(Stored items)
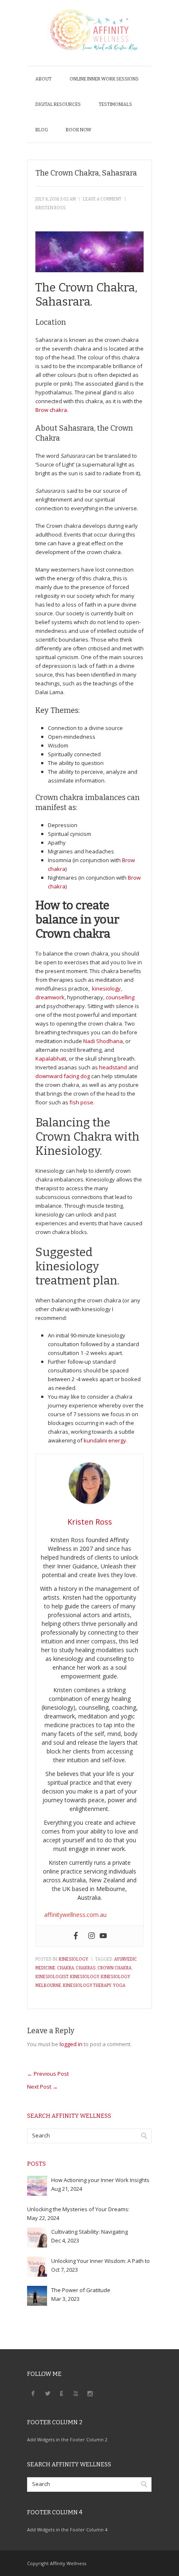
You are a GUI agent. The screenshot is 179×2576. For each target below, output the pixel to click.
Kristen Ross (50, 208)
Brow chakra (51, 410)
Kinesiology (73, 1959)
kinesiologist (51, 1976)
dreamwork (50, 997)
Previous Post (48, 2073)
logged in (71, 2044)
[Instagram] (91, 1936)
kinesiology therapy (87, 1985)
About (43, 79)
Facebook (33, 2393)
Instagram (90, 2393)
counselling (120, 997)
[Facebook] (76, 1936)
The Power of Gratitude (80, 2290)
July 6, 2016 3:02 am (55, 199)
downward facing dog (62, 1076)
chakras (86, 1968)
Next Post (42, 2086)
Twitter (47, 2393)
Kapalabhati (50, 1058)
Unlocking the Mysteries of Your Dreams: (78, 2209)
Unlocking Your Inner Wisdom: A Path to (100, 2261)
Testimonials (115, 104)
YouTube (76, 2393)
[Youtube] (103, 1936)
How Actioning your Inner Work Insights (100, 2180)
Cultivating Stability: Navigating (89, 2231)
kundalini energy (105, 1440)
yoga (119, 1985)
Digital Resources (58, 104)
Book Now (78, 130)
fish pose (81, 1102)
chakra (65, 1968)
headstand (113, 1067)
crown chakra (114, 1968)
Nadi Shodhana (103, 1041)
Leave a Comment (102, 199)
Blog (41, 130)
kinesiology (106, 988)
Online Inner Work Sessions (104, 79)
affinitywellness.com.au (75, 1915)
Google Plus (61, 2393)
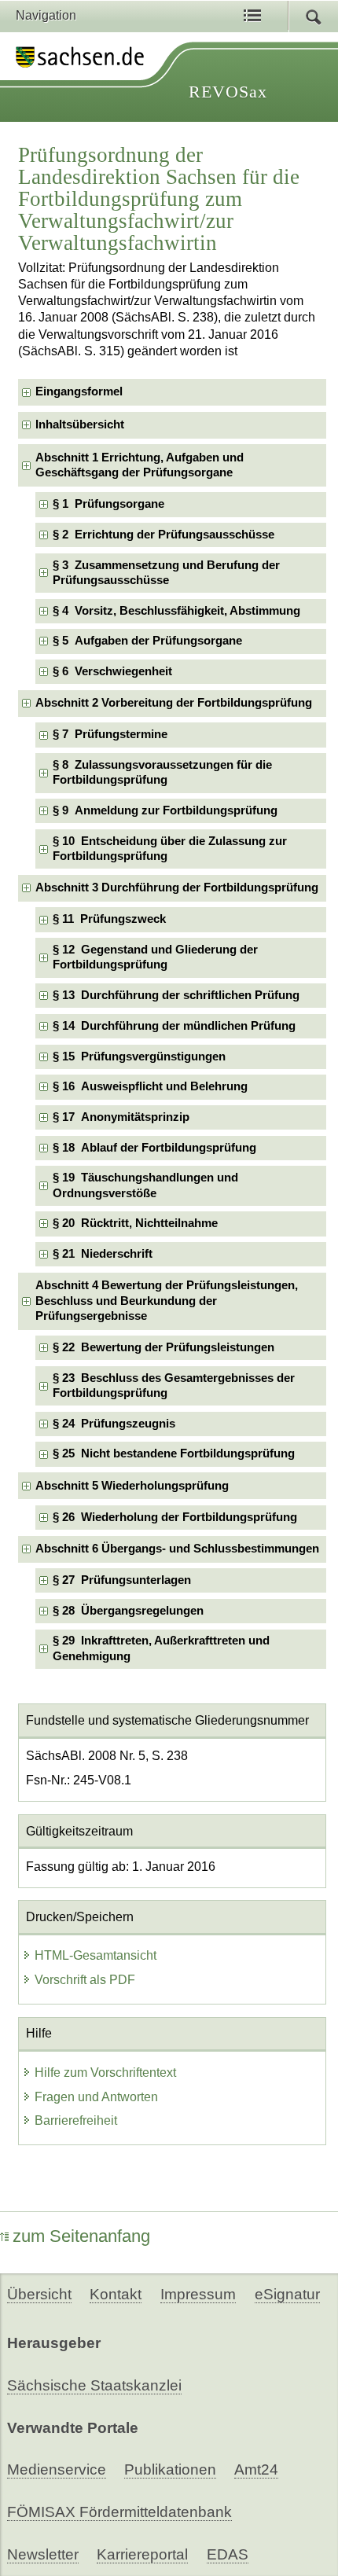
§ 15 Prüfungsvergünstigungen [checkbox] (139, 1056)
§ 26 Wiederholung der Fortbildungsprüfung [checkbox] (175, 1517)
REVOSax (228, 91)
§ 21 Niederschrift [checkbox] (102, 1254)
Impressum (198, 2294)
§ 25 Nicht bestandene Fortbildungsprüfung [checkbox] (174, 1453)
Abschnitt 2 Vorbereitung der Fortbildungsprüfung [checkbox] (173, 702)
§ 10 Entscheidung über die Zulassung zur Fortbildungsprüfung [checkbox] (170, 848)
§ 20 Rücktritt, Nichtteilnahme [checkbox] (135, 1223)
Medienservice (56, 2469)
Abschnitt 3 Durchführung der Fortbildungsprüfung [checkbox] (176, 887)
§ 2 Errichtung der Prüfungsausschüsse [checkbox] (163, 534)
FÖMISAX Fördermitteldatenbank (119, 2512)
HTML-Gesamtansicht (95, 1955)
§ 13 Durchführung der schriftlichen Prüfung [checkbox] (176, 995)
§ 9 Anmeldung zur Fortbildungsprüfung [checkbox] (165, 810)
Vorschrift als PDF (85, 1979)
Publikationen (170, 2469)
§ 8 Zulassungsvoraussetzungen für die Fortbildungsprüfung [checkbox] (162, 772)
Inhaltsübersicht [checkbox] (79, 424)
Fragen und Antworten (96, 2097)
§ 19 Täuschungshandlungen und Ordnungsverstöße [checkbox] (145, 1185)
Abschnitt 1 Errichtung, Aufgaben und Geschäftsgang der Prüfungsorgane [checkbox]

--

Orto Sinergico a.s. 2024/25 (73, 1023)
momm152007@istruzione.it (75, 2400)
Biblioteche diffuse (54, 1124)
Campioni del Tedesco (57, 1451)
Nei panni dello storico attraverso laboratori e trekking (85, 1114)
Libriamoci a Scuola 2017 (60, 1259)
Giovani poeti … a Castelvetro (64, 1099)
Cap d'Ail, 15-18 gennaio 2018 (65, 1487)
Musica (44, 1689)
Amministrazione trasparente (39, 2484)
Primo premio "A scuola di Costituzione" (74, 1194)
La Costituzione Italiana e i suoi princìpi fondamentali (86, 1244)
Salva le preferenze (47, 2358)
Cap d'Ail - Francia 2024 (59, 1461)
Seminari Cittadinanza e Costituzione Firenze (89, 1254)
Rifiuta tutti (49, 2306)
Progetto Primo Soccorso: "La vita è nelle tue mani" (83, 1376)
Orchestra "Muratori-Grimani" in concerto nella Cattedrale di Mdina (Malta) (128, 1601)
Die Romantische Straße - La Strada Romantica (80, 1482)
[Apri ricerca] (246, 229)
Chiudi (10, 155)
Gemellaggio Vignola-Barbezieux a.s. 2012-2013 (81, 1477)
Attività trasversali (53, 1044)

**PROBLEM DETAILS:** Look through the records and copy every line that has the word "Fortbildungsprüfung".

**WORKED SOLUTION:**
§ 26 Wiederholung der Fortbildungsprüfung [checkbox] (175, 1517)
§ 25 Nicht bestandene Fortbildungsprüfung [checkbox] (174, 1453)
Abschnitt 2 Vorbereitung der Fortbildungsprüfung [checkbox] (173, 702)
§ 10 Entscheidung über die Zulassung zur Fortbildungsprüfung [checkbox] (170, 848)
Abschnitt 3 Durchführung der Fortbildungsprüfung [checkbox] (176, 887)
§ 9 Anmeldung zur Fortbildungsprüfung [checkbox] (165, 810)
§ 8 Zulassungsvoraussetzungen für die Fortbildungsprüfung [checkbox] (162, 772)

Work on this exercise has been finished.